_Goal of the exercise:_ Repeat the records. Keep every word and mark exactly as it is.

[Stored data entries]
BEGIN

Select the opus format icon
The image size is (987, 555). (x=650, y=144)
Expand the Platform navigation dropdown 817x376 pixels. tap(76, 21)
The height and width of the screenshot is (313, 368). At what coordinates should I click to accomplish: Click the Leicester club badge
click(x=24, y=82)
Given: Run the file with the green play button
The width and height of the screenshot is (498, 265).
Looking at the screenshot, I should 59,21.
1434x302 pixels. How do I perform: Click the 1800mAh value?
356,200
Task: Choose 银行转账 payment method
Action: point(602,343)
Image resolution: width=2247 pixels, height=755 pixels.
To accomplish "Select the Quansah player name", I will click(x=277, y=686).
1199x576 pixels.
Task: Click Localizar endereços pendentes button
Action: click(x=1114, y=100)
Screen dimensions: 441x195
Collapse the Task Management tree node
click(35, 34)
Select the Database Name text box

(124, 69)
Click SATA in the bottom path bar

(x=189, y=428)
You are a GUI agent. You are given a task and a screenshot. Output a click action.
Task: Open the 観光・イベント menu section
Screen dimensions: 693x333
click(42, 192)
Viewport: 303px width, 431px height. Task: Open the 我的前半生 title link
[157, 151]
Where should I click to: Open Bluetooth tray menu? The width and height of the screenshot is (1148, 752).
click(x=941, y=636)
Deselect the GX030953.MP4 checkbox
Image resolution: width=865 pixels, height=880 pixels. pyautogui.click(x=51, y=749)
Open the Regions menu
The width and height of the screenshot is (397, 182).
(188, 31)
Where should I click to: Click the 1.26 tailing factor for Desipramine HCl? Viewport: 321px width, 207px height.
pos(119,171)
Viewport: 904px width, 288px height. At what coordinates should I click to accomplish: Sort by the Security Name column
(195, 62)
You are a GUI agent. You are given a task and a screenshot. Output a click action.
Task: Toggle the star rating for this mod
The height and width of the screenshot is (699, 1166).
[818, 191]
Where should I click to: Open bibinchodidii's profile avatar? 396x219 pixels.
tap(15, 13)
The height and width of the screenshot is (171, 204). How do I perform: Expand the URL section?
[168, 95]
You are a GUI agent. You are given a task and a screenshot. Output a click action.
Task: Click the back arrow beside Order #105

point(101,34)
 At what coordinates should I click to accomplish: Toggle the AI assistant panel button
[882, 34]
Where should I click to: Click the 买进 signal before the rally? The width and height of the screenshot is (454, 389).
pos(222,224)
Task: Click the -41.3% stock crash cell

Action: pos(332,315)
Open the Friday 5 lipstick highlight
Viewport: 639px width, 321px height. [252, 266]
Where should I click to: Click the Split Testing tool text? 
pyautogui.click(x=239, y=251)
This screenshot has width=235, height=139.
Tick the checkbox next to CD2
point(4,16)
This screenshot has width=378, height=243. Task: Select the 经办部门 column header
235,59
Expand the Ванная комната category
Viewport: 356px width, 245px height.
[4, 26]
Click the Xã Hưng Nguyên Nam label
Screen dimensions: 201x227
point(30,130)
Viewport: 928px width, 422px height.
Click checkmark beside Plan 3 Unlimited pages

END

_Problem solution:_
Select the opus format icon
The image size is (987, 555). (x=650, y=144)
Expand the Platform navigation dropdown 817x376 pixels. tap(76, 21)
The height and width of the screenshot is (313, 368). At what coordinates should I click to accomplish: Click the Leicester club badge
click(x=24, y=82)
Given: Run the file with the green play button
The width and height of the screenshot is (498, 265).
Looking at the screenshot, I should 59,21.
1434x302 pixels. How do I perform: Click the 1800mAh value?
356,200
Task: Choose 银行转账 payment method
Action: point(602,343)
Image resolution: width=2247 pixels, height=755 pixels.
To accomplish "Select the Quansah player name", I will click(x=277, y=686).
1199x576 pixels.
Task: Click Localizar endereços pendentes button
Action: click(x=1114, y=100)
Screen dimensions: 441x195
Collapse the Task Management tree node
click(35, 34)
Select the Database Name text box

(124, 69)
Click SATA in the bottom path bar

(x=189, y=428)
You are a GUI agent. You are given a task and a screenshot. Output a click action.
Task: Open the 観光・イベント menu section
Screen dimensions: 693x333
click(42, 192)
Viewport: 303px width, 431px height. Task: Open the 我的前半生 title link
[157, 151]
Where should I click to: Open Bluetooth tray menu? The width and height of the screenshot is (1148, 752).
click(x=941, y=636)
Deselect the GX030953.MP4 checkbox
Image resolution: width=865 pixels, height=880 pixels. pyautogui.click(x=51, y=749)
Open the Regions menu
The width and height of the screenshot is (397, 182).
(188, 31)
Where should I click to: Click the 1.26 tailing factor for Desipramine HCl? Viewport: 321px width, 207px height.
pos(119,171)
Viewport: 904px width, 288px height. At what coordinates should I click to accomplish: Sort by the Security Name column
(195, 62)
You are a GUI agent. You are given a task and a screenshot. Output a click action.
Task: Toggle the star rating for this mod
The height and width of the screenshot is (699, 1166).
[818, 191]
Where should I click to: Open bibinchodidii's profile avatar? 396x219 pixels.
tap(15, 13)
The height and width of the screenshot is (171, 204). How do I perform: Expand the URL section?
[168, 95]
You are a GUI agent. You are given a task and a screenshot. Output a click action.
Task: Click the back arrow beside Order #105

point(101,34)
 At what coordinates should I click to accomplish: Toggle the AI assistant panel button
[882, 34]
Where should I click to: Click the 买进 signal before the rally? The width and height of the screenshot is (454, 389).
pos(222,224)
Task: Click the -41.3% stock crash cell

Action: pos(332,315)
Open the Friday 5 lipstick highlight
Viewport: 639px width, 321px height. [252, 266]
Where should I click to: Click the Split Testing tool text? 
pyautogui.click(x=239, y=251)
This screenshot has width=235, height=139.
Tick the checkbox next to CD2
point(4,16)
This screenshot has width=378, height=243. Task: Select the 经办部门 column header
235,59
Expand the Ванная комната category
Viewport: 356px width, 245px height.
[4, 26]
Click the Xã Hưng Nguyên Nam label
Screen dimensions: 201x227
point(30,130)
Viewport: 928px width, 422px height.
Click checkmark beside Plan 3 Unlimited pages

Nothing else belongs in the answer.